5 Que se passera-t-il au bout de 4 ans?
Au terme de ces quatre ans, la solution durable prévue est bel et bien celle du «Waste to energy». Même si le gouvernement refuse de mettre le nom d’incinération sur cette technique, les experts scientifiques assurent qu’il s’agit là d’une technique portant ce nom, comme l’explique Olivia Maamari, responsable du programme environnement d’arcenciel.
«Les ‘‘thermal waste-to-energy technologies’’ englobent l’incinération, la gazéification, la pyrolyse et la torche à plasma, explique la scientifique. Quand le gouvernement parle de «Waste to energy», il s’agit donc d’incinération». Nabil de Freige rappelle, de son côté, que les municipalités qui le souhaitent et qui le peuvent pourront traiter elles-mêmes leurs ordures, à condition d’avoir présenté un projet sérieux avant la fin de cette période transitoire. Il est important de préciser que les appels d’offres concernant les incinérateurs ont déjà été lancés.
Soraya Hamdan
Les inquiétudes d’Arslan
Dans un entretien accordé à Magazine, Salim Hamadi, conseiller de Talal Arslan, chef du Parti démocrate libanais, exprime des inquiétudes quant au maintien de la paix civile dans le pays.

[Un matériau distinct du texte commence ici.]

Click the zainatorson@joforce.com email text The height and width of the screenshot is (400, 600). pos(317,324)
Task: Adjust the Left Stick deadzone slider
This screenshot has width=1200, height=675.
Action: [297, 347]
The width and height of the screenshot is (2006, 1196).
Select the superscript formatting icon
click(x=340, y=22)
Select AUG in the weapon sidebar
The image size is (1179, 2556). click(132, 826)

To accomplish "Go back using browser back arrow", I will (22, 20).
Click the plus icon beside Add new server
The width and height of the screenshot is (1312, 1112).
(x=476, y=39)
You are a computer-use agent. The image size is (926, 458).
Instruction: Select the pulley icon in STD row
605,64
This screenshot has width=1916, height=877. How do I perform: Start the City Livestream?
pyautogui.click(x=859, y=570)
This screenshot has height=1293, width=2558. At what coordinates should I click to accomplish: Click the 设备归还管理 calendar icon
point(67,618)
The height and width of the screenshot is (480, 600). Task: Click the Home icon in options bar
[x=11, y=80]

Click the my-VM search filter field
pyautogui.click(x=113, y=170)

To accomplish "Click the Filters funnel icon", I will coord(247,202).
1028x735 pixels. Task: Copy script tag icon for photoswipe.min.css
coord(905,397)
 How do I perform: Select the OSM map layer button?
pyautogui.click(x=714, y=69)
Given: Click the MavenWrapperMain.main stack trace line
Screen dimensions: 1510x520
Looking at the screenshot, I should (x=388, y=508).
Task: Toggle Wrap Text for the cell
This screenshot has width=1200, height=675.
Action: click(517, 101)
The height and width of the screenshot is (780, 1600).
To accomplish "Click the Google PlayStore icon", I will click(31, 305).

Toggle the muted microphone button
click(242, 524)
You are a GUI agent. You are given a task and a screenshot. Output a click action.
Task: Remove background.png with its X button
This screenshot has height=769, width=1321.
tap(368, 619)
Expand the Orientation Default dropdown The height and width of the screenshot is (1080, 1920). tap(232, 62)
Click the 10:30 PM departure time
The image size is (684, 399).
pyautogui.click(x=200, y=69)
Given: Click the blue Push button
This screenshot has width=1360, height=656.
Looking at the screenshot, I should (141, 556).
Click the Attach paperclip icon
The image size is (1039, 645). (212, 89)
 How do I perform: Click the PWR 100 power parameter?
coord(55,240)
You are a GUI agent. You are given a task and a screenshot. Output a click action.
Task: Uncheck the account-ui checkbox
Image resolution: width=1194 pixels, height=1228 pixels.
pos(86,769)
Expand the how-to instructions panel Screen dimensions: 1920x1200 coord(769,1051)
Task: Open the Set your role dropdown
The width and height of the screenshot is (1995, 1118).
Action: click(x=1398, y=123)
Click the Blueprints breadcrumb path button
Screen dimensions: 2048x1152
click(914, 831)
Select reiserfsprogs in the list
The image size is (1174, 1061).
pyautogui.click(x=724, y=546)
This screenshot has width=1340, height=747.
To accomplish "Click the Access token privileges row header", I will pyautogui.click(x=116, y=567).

«Nous ne voulons pas que ce qui s’est passé à Naamé se reproduise à Costa Brava. Nous allons nous battre pour que tout soit fait dans les règles. Le paysage sociodémographique est délicat dans la région et nous ne voulons pas sacrifier la paix civile pour une affaire de décharge. Par ailleurs, nous n’avons reçu, jusqu’à présent, aucune proposition scientifique sérieuse de la part du gouvernement pouvant nous assurer que le projet adopté se fera dans les normes environnementales. Nous comprenons les craintes de la société civile et demandons que le travail du Conseil de développement et de reconstruction (CDR) soit supervisé par des experts internationaux».
«La réouverture de Bourj Hammoud, la seule solution»
Le Tachnag a tenu mercredi soir une réunion pour examiner les détails du nouveau plan du gouvernement pour régler la crise des déchets, qui prévoit, entre autres, la réouverture de la décharge de Bourj Hammoud. Contacté par Magazine, le président de la municipalité de cette localité, Antranik Meserlian, a indiqué «n’être pas particulièrement ravi de la solution choisie par le gouvernement mais, qu’à l’heure actuelle, il n’y avait plus d’autre choix possible pour sortir le pays de la crise. Tout ce qui compte, c’est que nous soyons débarrassés des poubelles, a-t-il indiqué. Nous espérons que dans quatre ans, le projet d’incinération démarrera enfin comme prévu».